Twenty-Five Years of Ohio Valley History: Filson Institute Roundtable | In Person

Showings

The Filson Historical Society Fri, Jun 27 12:00 PM - 1:00 PM

Description

The Filson has offered research fellowships for decades; these fellowships provide the opportunity for scholars to do history by exploring the historical narratives available in the archives at the Filson and presenting their findings. This year we have recrafted the program to a create a more supportive environment for the fellows through a one-week cohort program, the Filson Institute. The week will culminate in a public round table, ensuring that the Filson’s community benefits directly from the work of these scholars in the Filson’s rich holdings.

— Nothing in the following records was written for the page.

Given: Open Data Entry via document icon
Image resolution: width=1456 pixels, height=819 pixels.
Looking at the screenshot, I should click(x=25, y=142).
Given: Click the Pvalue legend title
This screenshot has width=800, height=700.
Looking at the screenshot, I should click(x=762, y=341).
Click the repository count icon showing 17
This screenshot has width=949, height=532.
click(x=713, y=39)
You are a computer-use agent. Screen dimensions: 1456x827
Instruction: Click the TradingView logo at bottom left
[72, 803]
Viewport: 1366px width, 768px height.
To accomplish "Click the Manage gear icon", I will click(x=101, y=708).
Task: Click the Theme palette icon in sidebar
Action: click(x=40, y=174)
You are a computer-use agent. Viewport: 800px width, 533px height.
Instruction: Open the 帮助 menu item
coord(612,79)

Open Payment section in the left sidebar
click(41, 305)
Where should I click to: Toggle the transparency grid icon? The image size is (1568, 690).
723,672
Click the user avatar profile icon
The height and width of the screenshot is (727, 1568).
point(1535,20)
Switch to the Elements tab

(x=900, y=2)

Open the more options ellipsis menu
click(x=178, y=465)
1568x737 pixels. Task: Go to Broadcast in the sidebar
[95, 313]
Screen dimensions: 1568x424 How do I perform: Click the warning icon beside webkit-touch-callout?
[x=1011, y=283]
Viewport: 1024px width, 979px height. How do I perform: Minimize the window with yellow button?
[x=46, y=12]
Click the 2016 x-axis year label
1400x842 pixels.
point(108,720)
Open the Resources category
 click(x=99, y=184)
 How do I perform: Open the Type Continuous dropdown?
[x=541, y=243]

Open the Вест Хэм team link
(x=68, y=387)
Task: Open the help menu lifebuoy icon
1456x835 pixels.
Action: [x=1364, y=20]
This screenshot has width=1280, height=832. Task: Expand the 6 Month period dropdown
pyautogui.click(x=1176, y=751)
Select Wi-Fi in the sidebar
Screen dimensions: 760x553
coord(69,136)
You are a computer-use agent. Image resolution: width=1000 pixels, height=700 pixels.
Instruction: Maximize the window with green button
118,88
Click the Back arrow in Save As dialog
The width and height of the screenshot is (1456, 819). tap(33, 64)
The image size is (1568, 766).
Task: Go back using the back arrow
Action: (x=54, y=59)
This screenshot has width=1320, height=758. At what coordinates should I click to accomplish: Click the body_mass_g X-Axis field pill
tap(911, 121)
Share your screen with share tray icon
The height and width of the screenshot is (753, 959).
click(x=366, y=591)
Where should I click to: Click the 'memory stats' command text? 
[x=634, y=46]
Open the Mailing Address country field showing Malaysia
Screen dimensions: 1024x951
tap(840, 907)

This year’s Institute topic recognizes that in 2025 the Filson commemorates a quarter century of institutional commitment to studying Kentucky in relationship to its neighboring states in the Ohio Valley, as marked by the publication of Ohio Valley History, the Filson’s peer-reviewed academic journal co-published with the Cincinnati Museum Center and the University of Cincinnati.?Join us on Friday, June 27 at noon for a public roundtable which will pose questions about new discoveries in the Filson records, the broader context of the fellows’ larger research projects, and—most importantly—the contemporary community relevance of the research.  

The Filson Institute 2025 cohort includes:

Dr. Joe Lockard, Associate Professor in the English Department at Arizona State University. His project seeks to open an informed discussion of early literary culture and its historical development in the Ohio Valley through the lens of George Dennison Prentice’s often forgotten legacy as a poet who cultivated a literary circle in Louisville and Kentucky.? Prentice’s nature poetry, the work of an intellectual raised in Connecticut and encountering a new landscape, sought to territorialize an early ‘west’ amid US geographic expansion. 

Dr. Patrick Doyle is an historian of the United States Civil War who currently holds the position of Lecturer in Modern American History at Royal Holloway, University of London, in the United Kingdom. His research project, “Officers at War: Rethinking Southern Masculinity, Honor, and Violence in the Civil War Era,” will offer the first in-depth study of this culture of conflict by examining a number of duels/feuds, their wider context, and their postwar legacies. He plans to microhistorically investigate four or five particularly compelling and illustrative feuds and situate them within the wider milieu of the mid-nineteenth-century US South, addressing wider questions about the contested nature of masculinity in mid-nineteenth-century America, the South’s honor culture, and honor-based violence more broadly.  

Anna Henderson is a PhD candidate in the History Department at Northern Illinois University, currently completing a dissertation on resistance against slavery among older enslaved people in the early republic and antebellum United States. Her project will examine flight and resistance in the borderlands of Kentucky and Ohio, revealing the level of resistance by detailed evidence on how older enslaved people resisted in various circumstances and under a myriad of personal factors such as physical ability and familial obligations from the mid-eighteenth century through emancipation in 1865. She will assess how the quotidian and extraordinary acts of resistance of older enslaved people impacted their communities and the system of slavery. 

Sammy Roth is a Ph.D. Candidate in the Department of World Arts and Cultures/Dance at the University of California, Los Angeles. Her dissertation is the first critical ethnographic study of competition dance and first full-length scholarly project to center adolescent performers in the US South and the Ohio Valley region specifically. Following dance and performance studies approaches to the performativity of race and gender, her analysis foregrounds complexities in local practices, which both incentivize performing according to racial and heteropatriarchal power to win dance competitions and provide joyful opportunities for self-expression and community-building. Competition dance then demonstrates how oppressive social hierarchies can be naturalized and implicitly expressed through trained bodily habits, aesthetic ideals, interpersonal expectations, and political economic investments.